PROBLEM TO WORK ON
Below are records with pictures. Transcribe exactly, and only, the lines from the line with "The image size is (706, 1568)." to the line with "Task: Click the swap teams refresh icon", both ends included, but not the pictures.

INPUT FOR THIS TASK
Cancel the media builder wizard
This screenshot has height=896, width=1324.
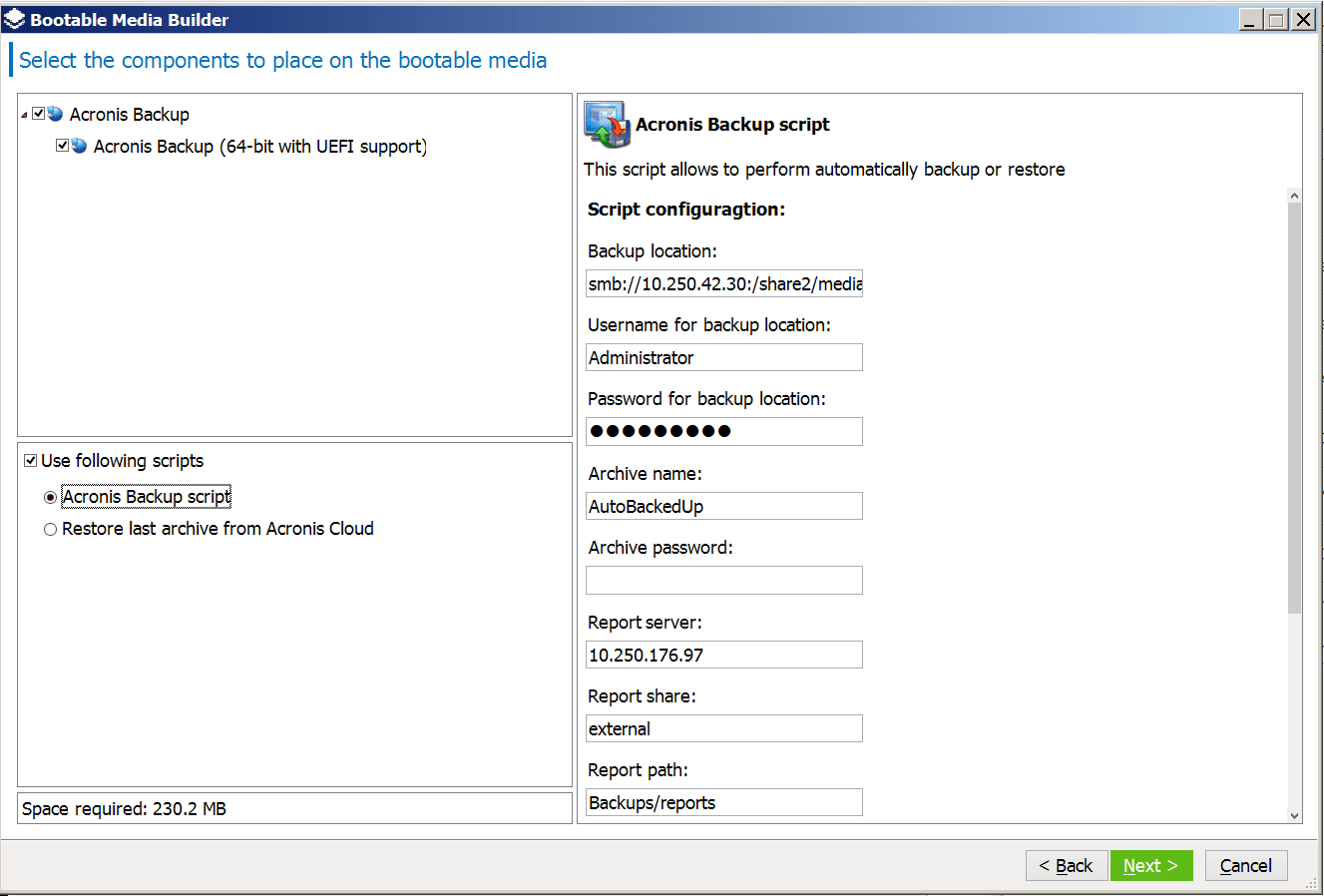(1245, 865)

==

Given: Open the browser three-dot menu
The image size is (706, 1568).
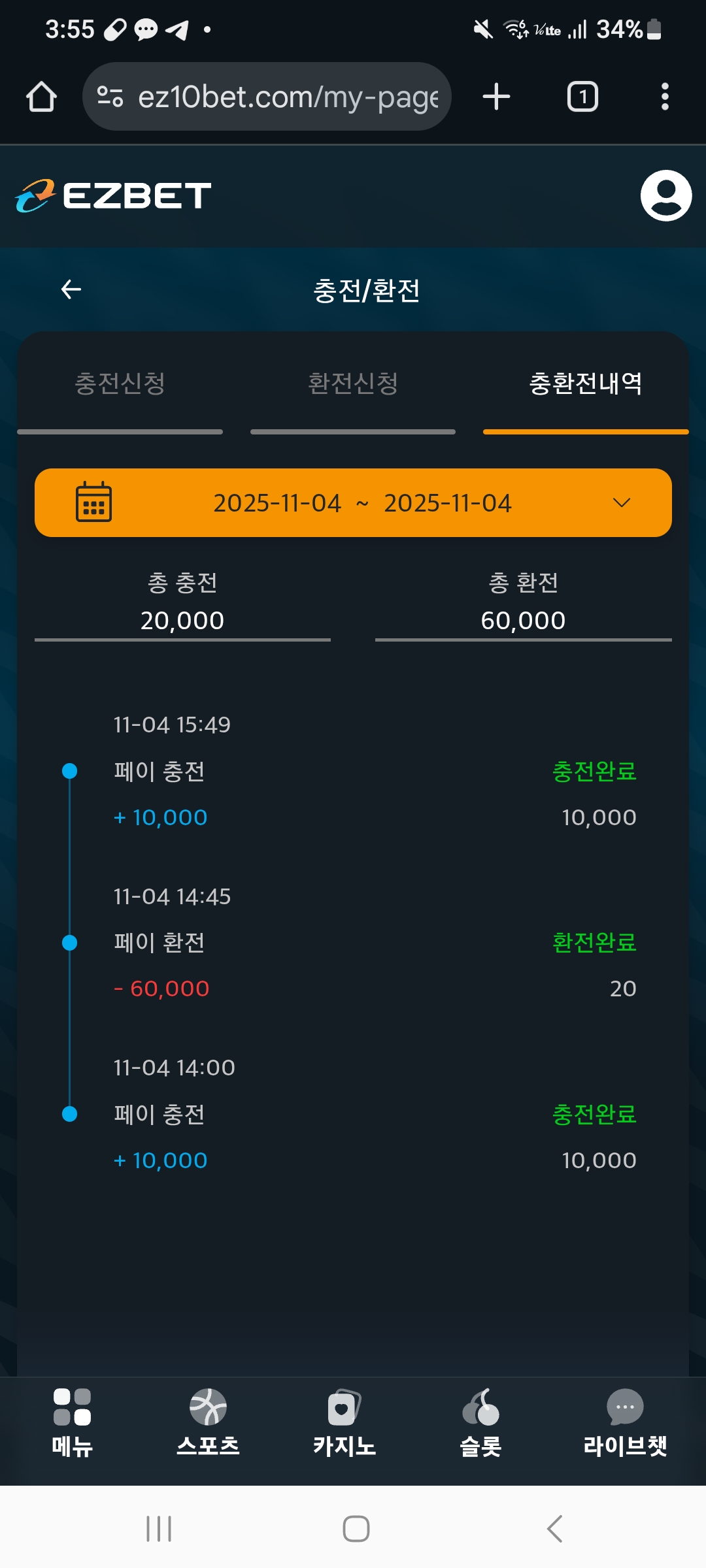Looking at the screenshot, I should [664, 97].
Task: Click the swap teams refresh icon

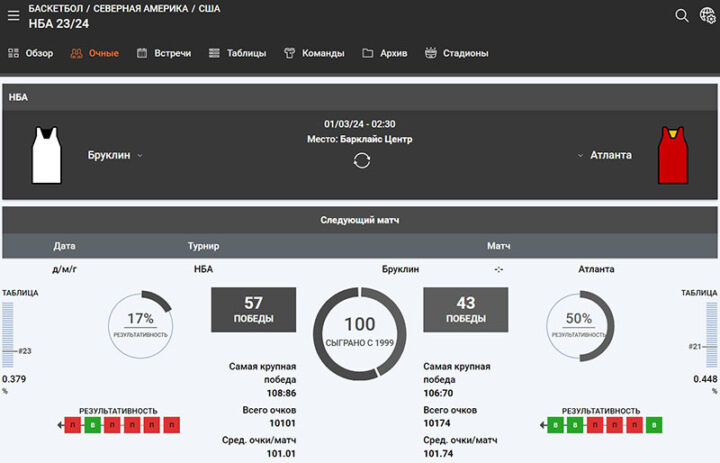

RESPONSE TO THIS EXERCISE
The image size is (706, 1568).
Looking at the screenshot, I should [664, 97].
Task: Click the swap teams refresh icon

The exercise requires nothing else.